Preparation

Conching

Giving the chocolate mass its class.

Conching gets its name from the conche, a shell-shaped vessel (Latin concha = shell) in which the refined chocolate powder is forcefully worked, mixed, aerated and finally made liquid. Created in 1879 by Swiss inventor Rodolphe Lindt, it considerably improved the quality of chocolate.

Conching is the final processing stage in the manufacture of conventional chocolate.
This is when that specific chocolate taste develops and the flavors of all the ingredients are fully brought out in the chocolate mass. This refining process may take up to 24 hours depending on the chocolate type.

The first stage, dry conching, is of crucial importance. It reduces the water content, while unwanted aromatic components leave the mixture and new flavors form. If dry conching goes according to plan, the overall conching time can be considerably shortened. Too much conching can actually spoil the taste of the chocolate.
The pressed mixture, which is still powdery, is continuously agitated in large conches, generating frictional heat. With additional heating, the cocoa butter in the mixture starts to melt, making the mixture granular and crumbly.

The conche


In the texturing stage which follows, the chocolate gradually becomes viscous. Adding extra cocoa butter and, especially, lecithin, makes the mass noticeably more ductile. 
The fluidization stage sets in. During this stage, all non-fats such as sugar and fat-free milk powder are fully enveloped in cocoa butter. This is what makes the chocolate feel smooth and gently melt on the tongue. At this stage it is very important to maintain exactly the right temperature at each step, or lumps may form.

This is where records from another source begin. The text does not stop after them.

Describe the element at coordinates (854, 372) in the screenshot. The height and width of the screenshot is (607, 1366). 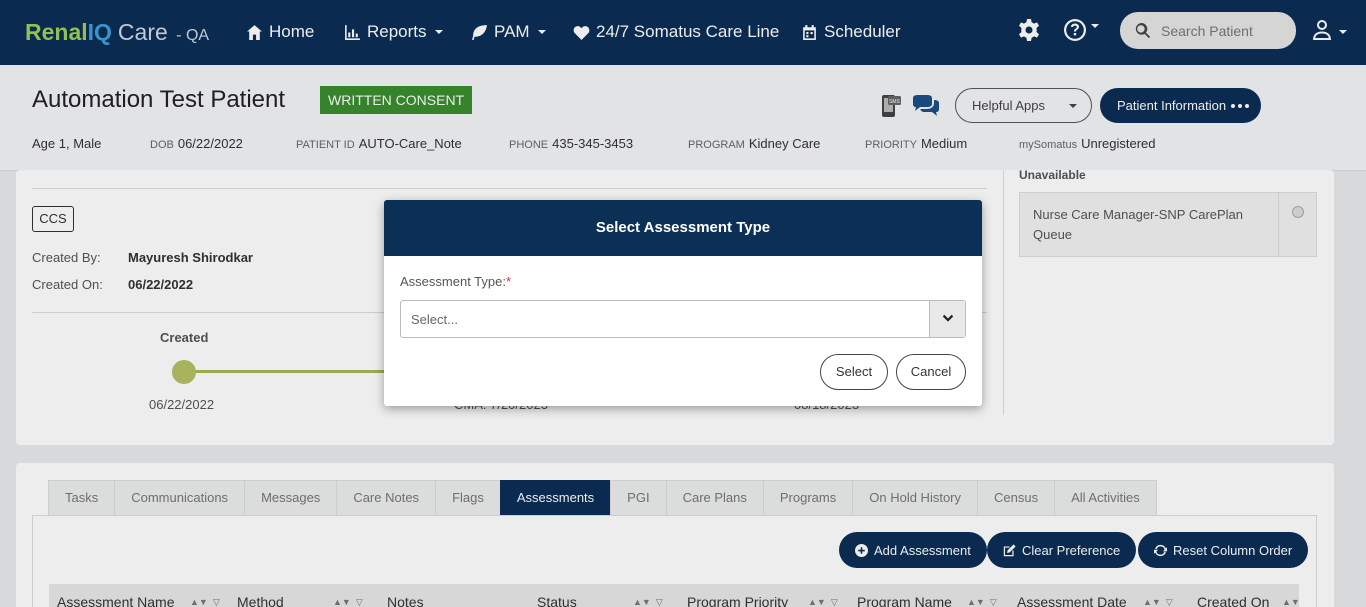
I see `select-button: Select` at that location.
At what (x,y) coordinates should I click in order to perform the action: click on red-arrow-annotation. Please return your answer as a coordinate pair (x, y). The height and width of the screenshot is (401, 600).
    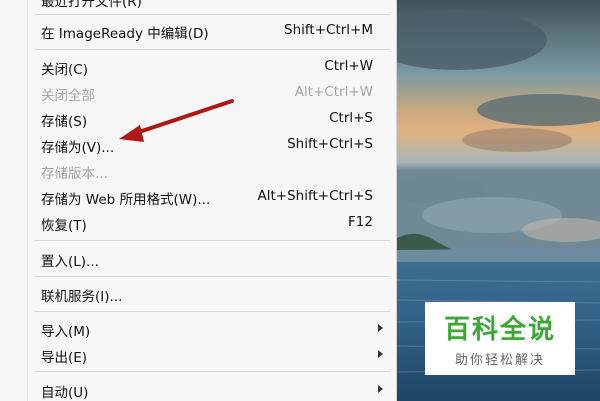
    Looking at the image, I should click on (176, 120).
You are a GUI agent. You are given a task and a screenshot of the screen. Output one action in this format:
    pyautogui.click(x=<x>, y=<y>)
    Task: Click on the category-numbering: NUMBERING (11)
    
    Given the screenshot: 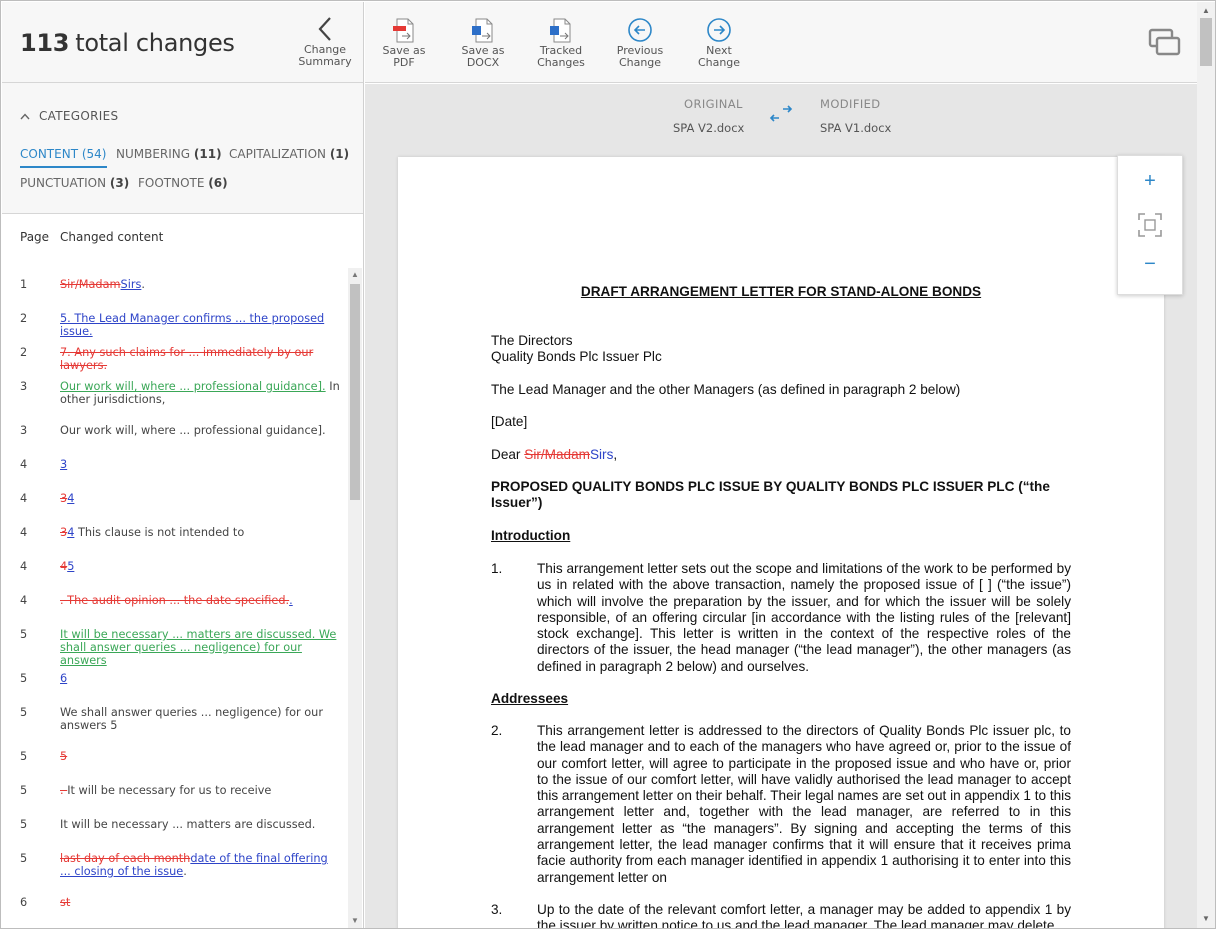 What is the action you would take?
    pyautogui.click(x=169, y=154)
    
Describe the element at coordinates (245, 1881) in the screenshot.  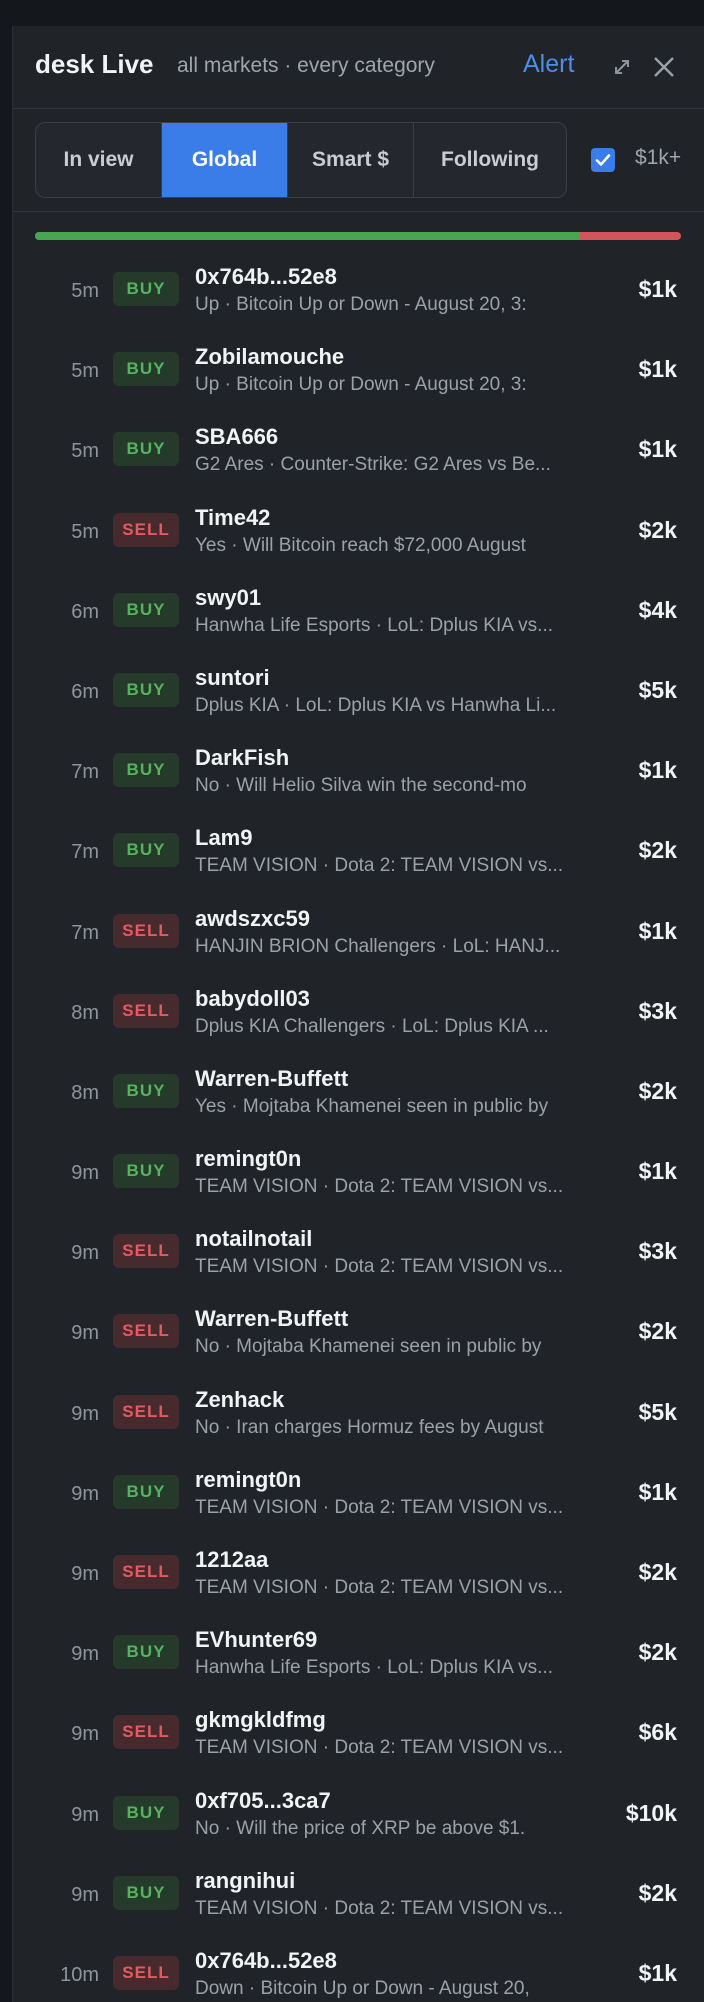
I see `trader-name: rangnihui` at that location.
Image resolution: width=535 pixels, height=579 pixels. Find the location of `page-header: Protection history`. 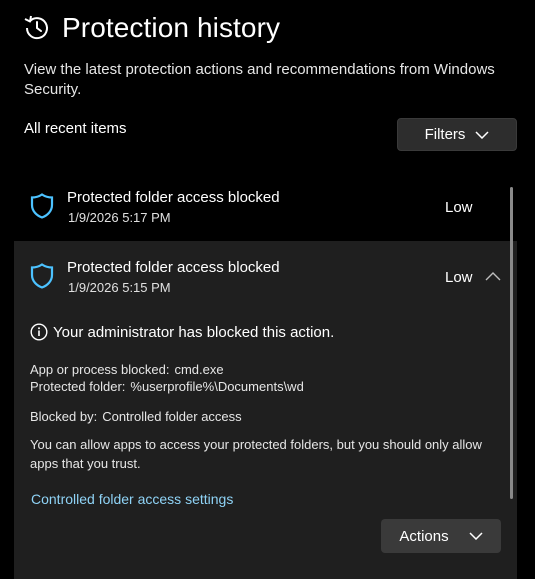

page-header: Protection history is located at coordinates (151, 28).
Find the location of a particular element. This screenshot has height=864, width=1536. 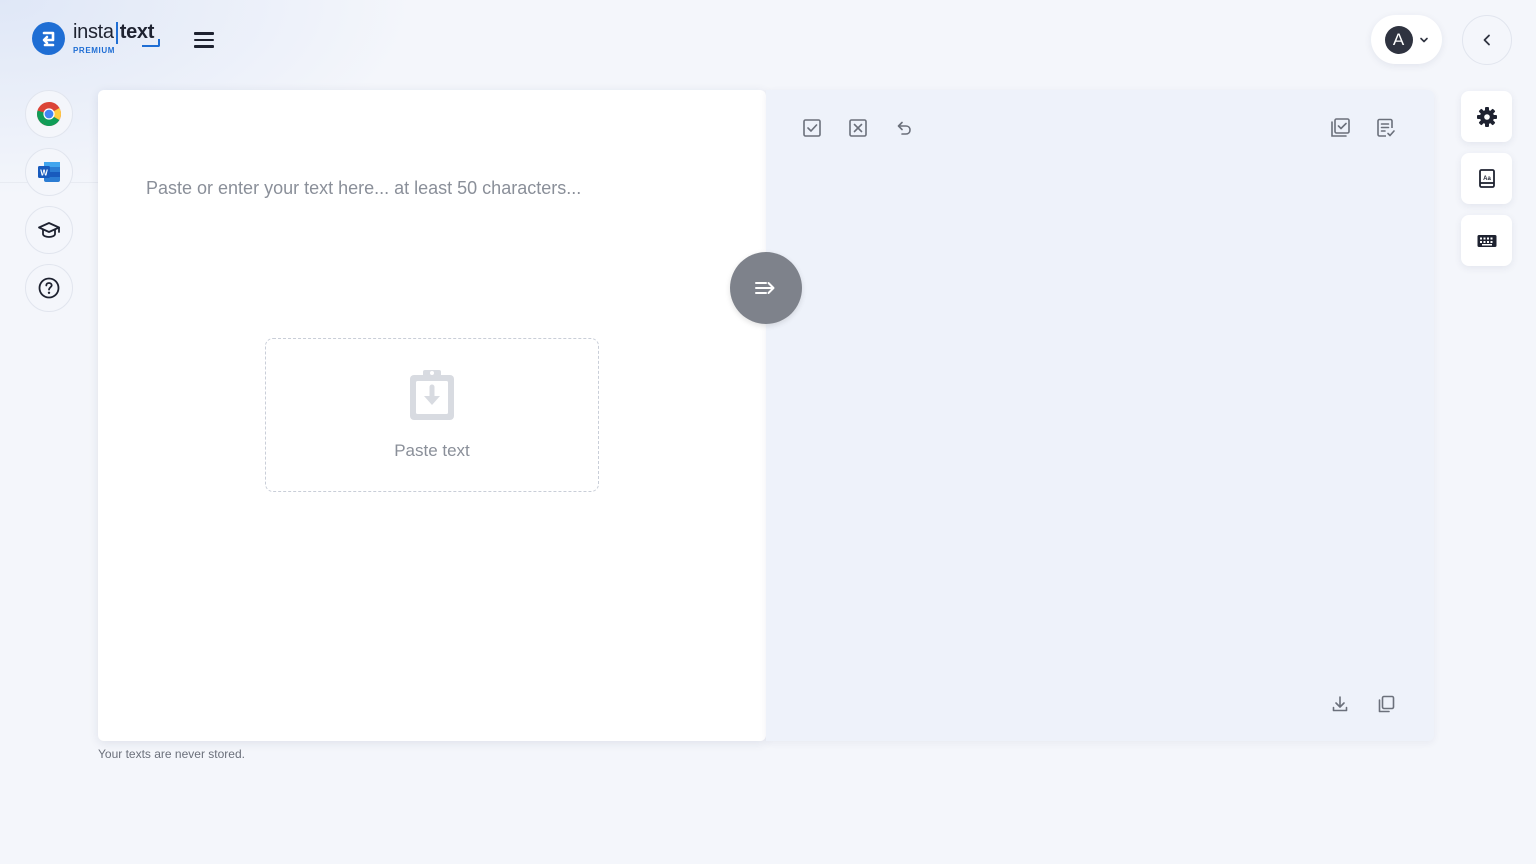

logo-cursor-bar is located at coordinates (116, 33).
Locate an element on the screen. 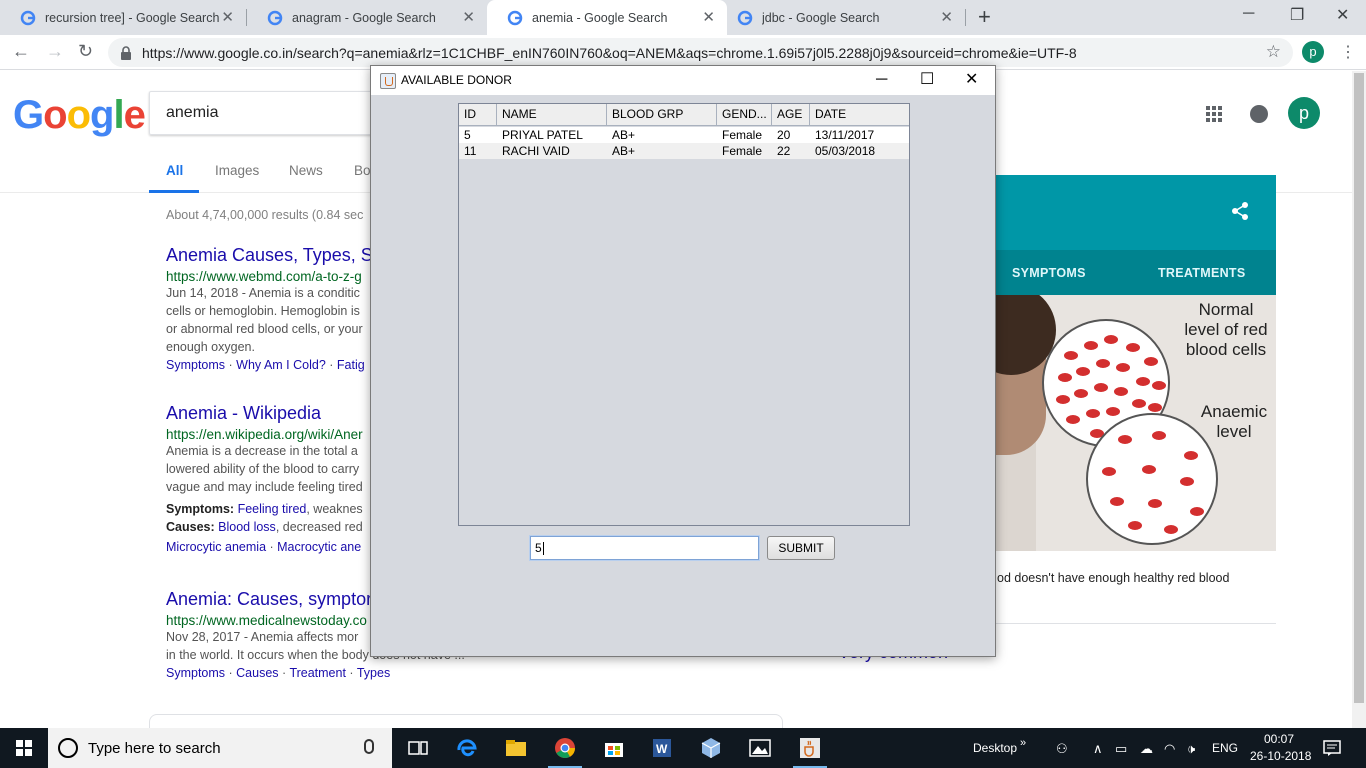 This screenshot has width=1366, height=768. tab-treatments: TREATMENTS is located at coordinates (1202, 273).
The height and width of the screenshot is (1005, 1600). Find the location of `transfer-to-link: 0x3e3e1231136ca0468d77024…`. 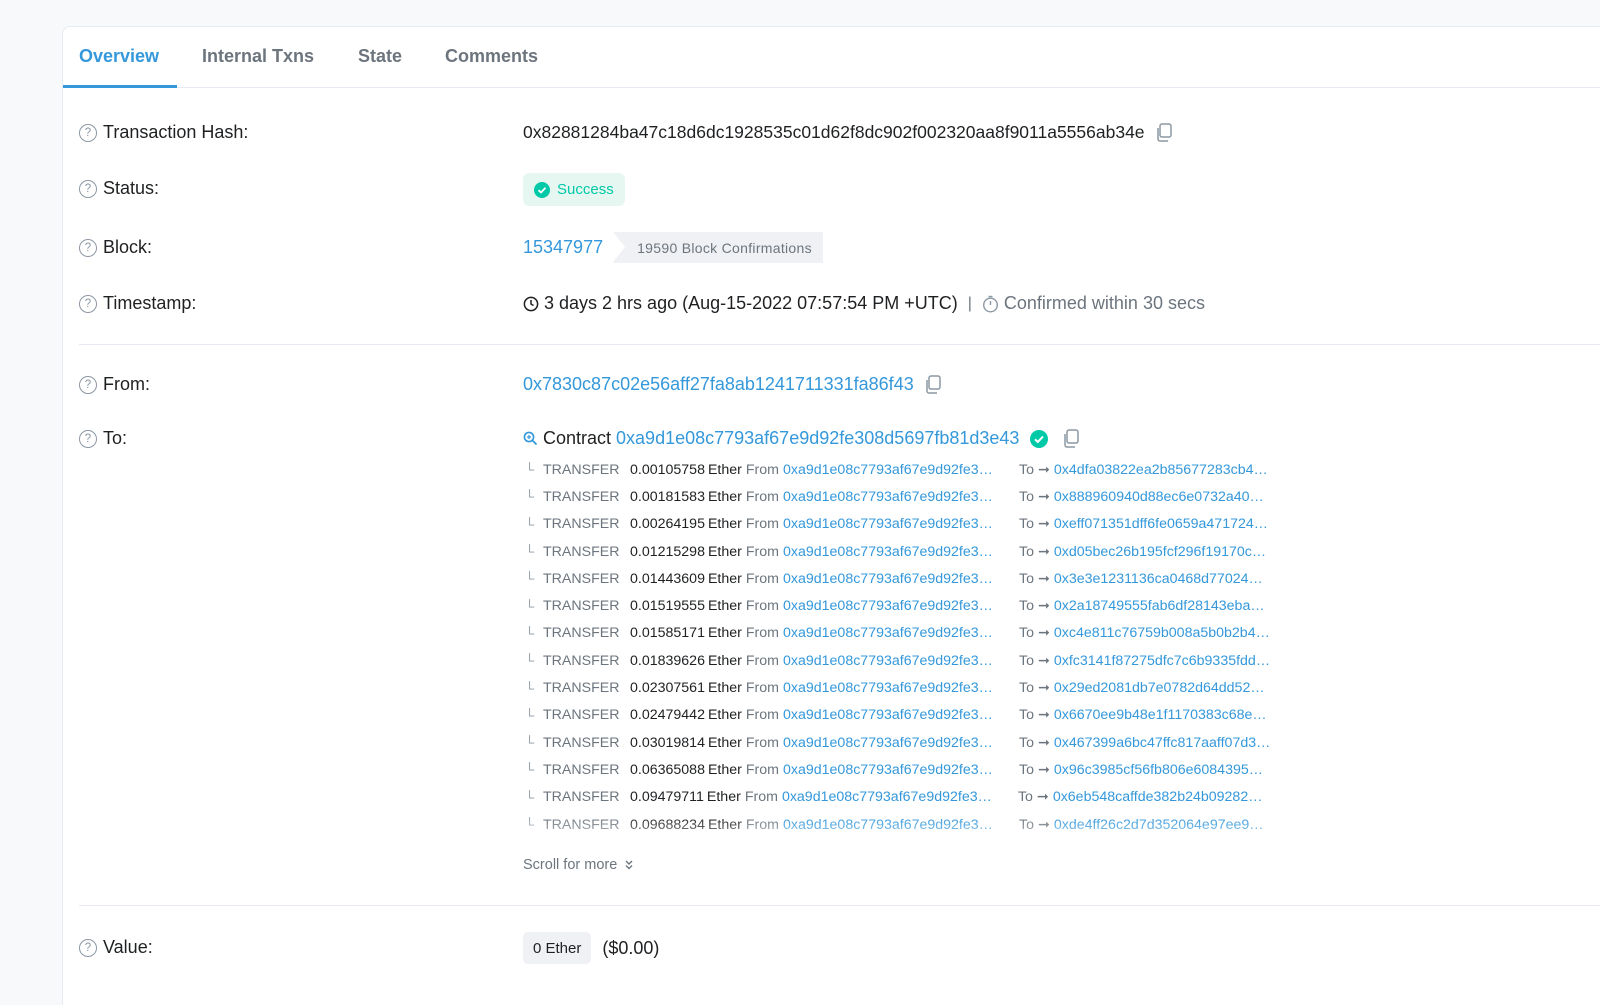

transfer-to-link: 0x3e3e1231136ca0468d77024… is located at coordinates (1158, 579).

When the conching process is over, the finished chocolate mass is cooled to about 45°C and stored ready for the next processing step in large tanks which are gently stirred.

Every one of our 12 RITTER SPORT chocolate masses has its own character in terms of flavor. Each one has its own ideal conching time, carefully adjusted to suit the recipe and ingredients. We think it's worth the extra effort – after all, you can simply taste it.